Comment se faire entendre sans crier ses intentions, ses effets de voix, son égo ? Comment offrir aux oreilles des spectateurs cette merveilleuse émotion du dire (le théâtre) sans forcer, sans poser, sans peser ? Marie-Noëlle ne force jamais, c’est sa beauté fragile et c’est aussi ce qui nous touche dans un monde où tout le monde braille sans arrêt. La langue de Cervantès est savante, complexe, sublime. « Pas de souci » comme disent les jeunes aujourd’hui, elle la dépose en nous comme un cadeau de noël pour les enfants.
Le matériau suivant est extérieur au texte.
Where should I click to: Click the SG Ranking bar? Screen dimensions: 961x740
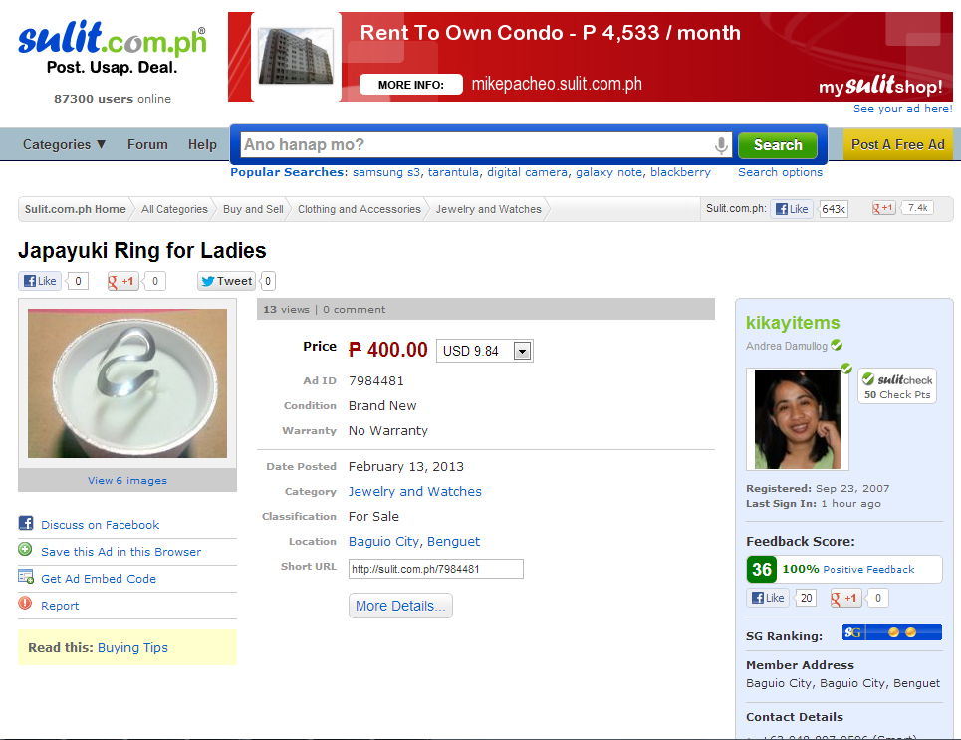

Dans un monde rimbaldien, Marie-Noëlle est verlainienne: « De la musique avant toute chose / Et pour cela préfère l’impair / Plus vague et plus soluble dans l’air / Sans rien sur lui qui pèse ou qui pose. Dans les mille et une voix de Marie-Noëlle (je pense que c’est la voix de la mère du petit Jésus), rien ne vient peser ou poser. C’est la grâce des innocents dont parle Kleist dans les pages fulgurantes qu’il écrivit les acteurs, la grâce des animaux ou des analphabètes. Comme il est bon de l’écouter dans un jardin : elle est sérieuse comme les enfants et légère comme une bulle.